Provided text:
What I found interesting about this conversation was the undercurrent of broad acceptance of varying beliefs, not all of them “politically correct,” let’s say. Germinal was published in 1885, The Jungle in 1906. The views of men toward women were those that existed before women were even allowed to vote, and the portrayals of those relationships, marriage especially, are not particularly progressive by today’s standards. Domestic abuse was deemed somewhat reasonable, wives were expected to tend the home, proprietorship of female relatives was prevalent, etc. Could a revolutionary today stand next to someone like this?

Though certainly not a foundation of comprehensive political clout, Cracked released a video recently that said no, they couldn’t. They use the example of Bernie Sanders campaigning for an anti-abortion Democrat in a mayoral election. Sanders’s view is that progress can only be made with a Democrat majority, regardless of any singular view of one of its members, and thus is criticized for essentially abandoning the purity that is necessary to advance the approved goals of progressive politics. Those who differ on an issue would sideline the entire movement. If enough compromises are made, for example with pro-lifers, then the majority on that one issue would be lost, and progress on women’s health would be lost along with it.

Then again, there are others who condemn revolutionary purists. According to this view, revolutionaries need to chill the fuck out and stop finding literally everything so “problematic” and focus on large issues rather than day to day minutia. Self-righteous shaming serves only to alienate those who might want to learn and grow within progressive movements, and dogmatic zealotry is quite frankly annoying in anyone, regardless of cause.

The Jungle and Germinal become relevant once more because one must ask where the balance lies between solidarity and purity? Could a feminist today stand next to an unapologetic wife beater in the cause of worker’s rights? If she stands with him, could he be expected to stand with her? Reciprocity in compromise ought to be expected, but certainly in this case it seems unlikely. And should it? Are all causes equally valid to the point where we should stand in solidarity with everyone? Alleged feminists attack Islam on the whole because they believe that it is oppressive to women, and justify attacks on the Middle East based on this premise; is that a proper ally within the feminist movement?

This debate has been around for as long as people have been up in arms over social progress. Bakunin and Marx famously disagreed over the theoretical differences of Communism and Anarchism, which differ about as much as Protestantism and Catholicism; which is to say very little. About as much as Christianity, Judaism, and Islam, really. Even within basically the same ideology, humans seem to dismiss solidarity for the sake of indistinguishable purity in almost every instance.

For this reason, traditionalism prevails almost every time. Factions develop almost naturally when change is demanded, and the common denominator among them all is some degree of contentedness with the status quo. Though each aspect may be different (working class males may be content with gender norms; white females may be content with racial disparities, etc.), the bond between every schism is the clenched hold on the way things are. Conservatism wins by default.

Collected data:
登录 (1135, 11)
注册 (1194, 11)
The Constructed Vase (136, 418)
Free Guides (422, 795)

Prompt 1: Rewrite the essay on solidarity and purity starting with "Then again, there" and going on through "regardless of cause.", putting "ideological purists" in place of "revolutionary purists".
Prompt 2: Write the next part of the essay on solidarity and purity, picking up after its last sentence.

Result 1:
Then again, there are others who condemn ideological purists. According to this view, revolutionaries need to chill the fuck out and stop finding literally everything so “problematic” and focus on large issues rather than day to day minutia. Self-righteous shaming serves only to alienate those who might want to learn and grow within progressive movements, and dogmatic zealotry is quite frankly annoying in anyone, regardless of cause.

Result 2:
Pick your cause. Be specific in your goals, that way you don’t have to be specific with your allies. If your goals are vague, like ending racism, then just about anything can distract from that impossibility. If your goals are to end Stop-And-Frisk, then so long as everyone is on board with that, there are no problems. You might disagree with the person standing next to you on something else, but you’re both there for the same reason which means you’ve already got something in common. That commonality means that conversations will be easier, and conversing could create new allies in other areas, or help reevaluate some of your own beliefs. Purity matters in goals lest the conversation become bogged down by tangents, but it is much less important in ideology. Whatever the reason that someone got to their position is irrelevant, and demanding purity in ideology is characteristic of a cult.

Advancement isn’t going to happen in partisan politics; it will happen in movements driven by people wanting to make change. Sanders is right to an extent that Democrats will achieve more if there are more democrats, and Cracked is right that on a singular issue, diversity may topple that issue. However, letting politicians decide how things ought to be done is a terrible idea. How about we decide what the issues should be, and all we should expect from our politicians is to listen?

The 1% get a lot of flak. They’re told that they ought to pay for all the world’s problems. They need to pay so that lazy poor people can continue to be lazy under the luxurious welfare system. Socialism means that those who earn their money have to pay for those who don’t. The current liberal media demonizes wealth, suggesting that even heaven is out of reach for the 1%, comparing it to being equally likely as passing a camel through the eye of a needle. Oh wait no, that was Jesus.

Before Jesus was Plato, who believed that the corrupting influence of wealth ought to be excluded from leadership. His Guardian class would be isolated from any form of money, to prevent greed tainting their decisions. Aristotle after him declared that inequality of wealth prevented the function of democracy, though not in the traditional left-wing sense. He believed that if a minority hoarded the wealth, then the majority poor would overthrow them. Since revolution is a bad thing, Aristotle suggested wealth redistribution to avoid the potential for a disastrous calamity. Machiavelli too saw that there is an issue with an unrestrained bourgeoisie, and noted that the aristocracy is always inclined to amass more fortune, whereas the common people simply want to live their lives. Given this observation, a government is necessary to mediate between the two classes, lest the one exploit and oppress the other unduly.

Looks like the rich have been considered assholes long before even Marx got around to taking a stab at condemning them. So why are people so mean to the 1%? What have the rich ever done?

Since I don’t really have any sources for Biblical times to see the deeds of the rich with which Jesus disagreed so much, I’ll use modern examples. Like the Bhopal disaster of 1984! A pesticide plant exploded in Bhopal, India, which killed thousands and injured hundreds of thousands. It’s considered the world’s worst industrial disaster, and is still impacting the area today, since, you know, chemicals exploded everywhere. The most likely reason for the explosion is the same one that caused the Deepwater Horizon explosion which inundated the gulf of Mexico with a gigantic oil spill: cutting corners to save money. Now, Union Carbide, the corporation who owned the pesticide plant, says that it was sabotage, but then in the subsequent legal suit, it paid $120 million more than the plaintiff against them said would be fair, despite the alleged mountain of evidence dismissing them of any wrong doing. Rather than face the courts of India, the CEO of Union Carbide, after having been arrested in Bhopal, was immediately bailed out and smuggled out of the country with the help of the Indian government. Despite being charged, he never returned to India.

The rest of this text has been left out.